◆ INSTRUCTIONS FOR THE TASK ◆
In the thread on chat-analytics language detection, when is an interval closed?

The MessageProcessor tries to identify the language based on large groups of messages within a certain interval (and I believe all from a single author) to improve accuracy. I haven't figured out where these "intervals" are defined, but I'm guessing that maybe while you had entire conversations in French, maybe the intervals included more than one of these conversations and more than 3% of these conversations were in English. I'll try and figure out exactly how intervals work though!
oh, thanks for the info! Maybe our conversations were too short or something. I'd say the longest one was maybe half an hour of constant messaging, but surrounded by English conversations. Technically French is a very small portion of our total messages, maybe that affects things too.
Oh, it looks like a new interval is only opened if an existing interval isn't already open (source), and an interval is only closed at the end of an input file (source) so, in most cases, an interval will span the entirety of a channel's existence. So, it's not that your conversations are too short, it's that intervals are too long.
Perhaps chat-analytics should detect a sudden change in language and group those messages separately (at least in the context of the languages tab)? So, if the language identifier is very confident about like 10 adjacent messages being in one language but then the 10 following messages are confidently identified as being in another language, they should be marked for that 3% accuracy separately. Or maybe it could be based on the pre-existing conversation-detecting code used for the interaction tab instead of entire message groups?
so, if I understood what you're saying correctly:
Is this correct? I would've thought that language detection would be on a per-message basis (based on some amount of common sense and the fact that there is an analytic for "number of messages where language detection was unreliable (because message was too short)". I would also have thought that it would be able to detect multiple languages in a chat based on the existence of the analytic "number of languages used"
I think your idea of grouping messages seems good. One note though, I have had a few conversations that were mostly English but with some French messages in between, or maybe even single messages that used both languages (frenglish basically). I understand that word-for-word language detection doesn't make sense (many word spellings exist in multiple languages), but I would think that searching for the language in one entire message would be a good idea (assuming processing time is reasonable)
I believe that's pretty much how it works, yes. Except that, it's not based on chats, it's based on files, and I believe a chat can be uploaded via multiple files if the chat is too large. The "number of languages used" would still make a bit of sense with this behaviour, especially when you consider you can also upload multiple chats at once. Although I do agree it should be able to pick up multiple languages from a single chat, and I believe mlomb is bilingual so I would have thought this is something they would pick up on if this was a mistake. I'll keep looking for a bit just to make sure I'm not misunderstanding it!

◆ AVAILABLE DATA ◆
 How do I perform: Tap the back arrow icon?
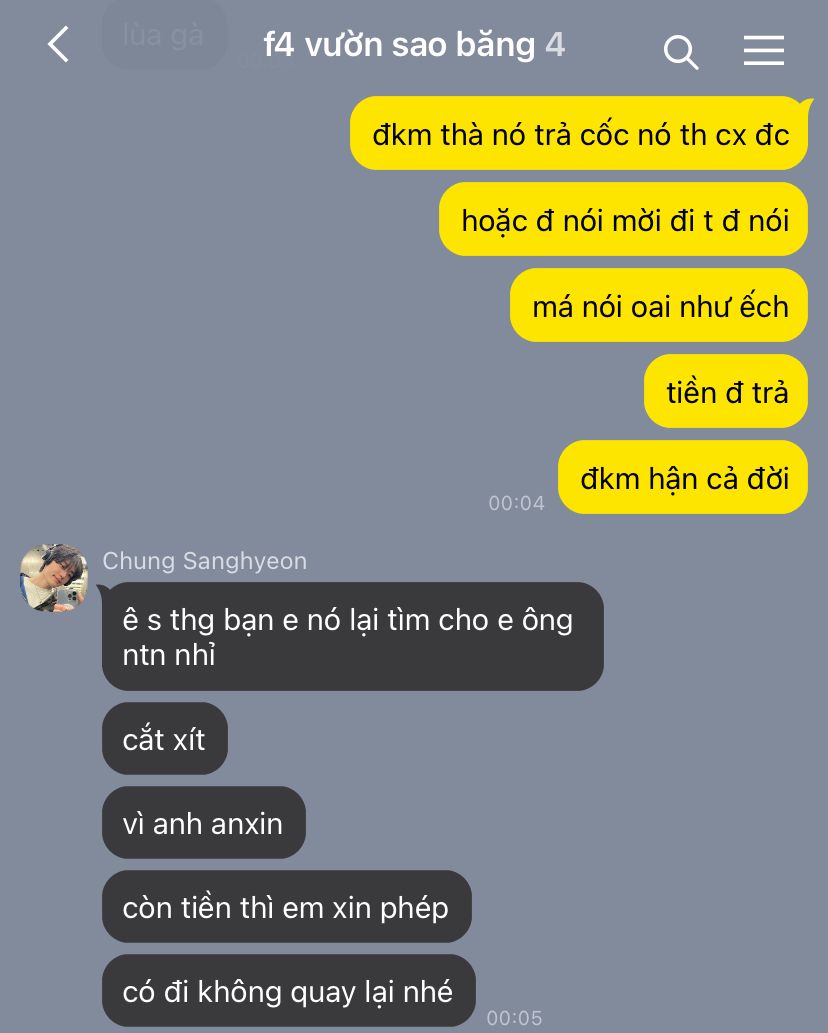(59, 45)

◆ CORRECT RESULT ◆
An interval is closed only at the end of an input file.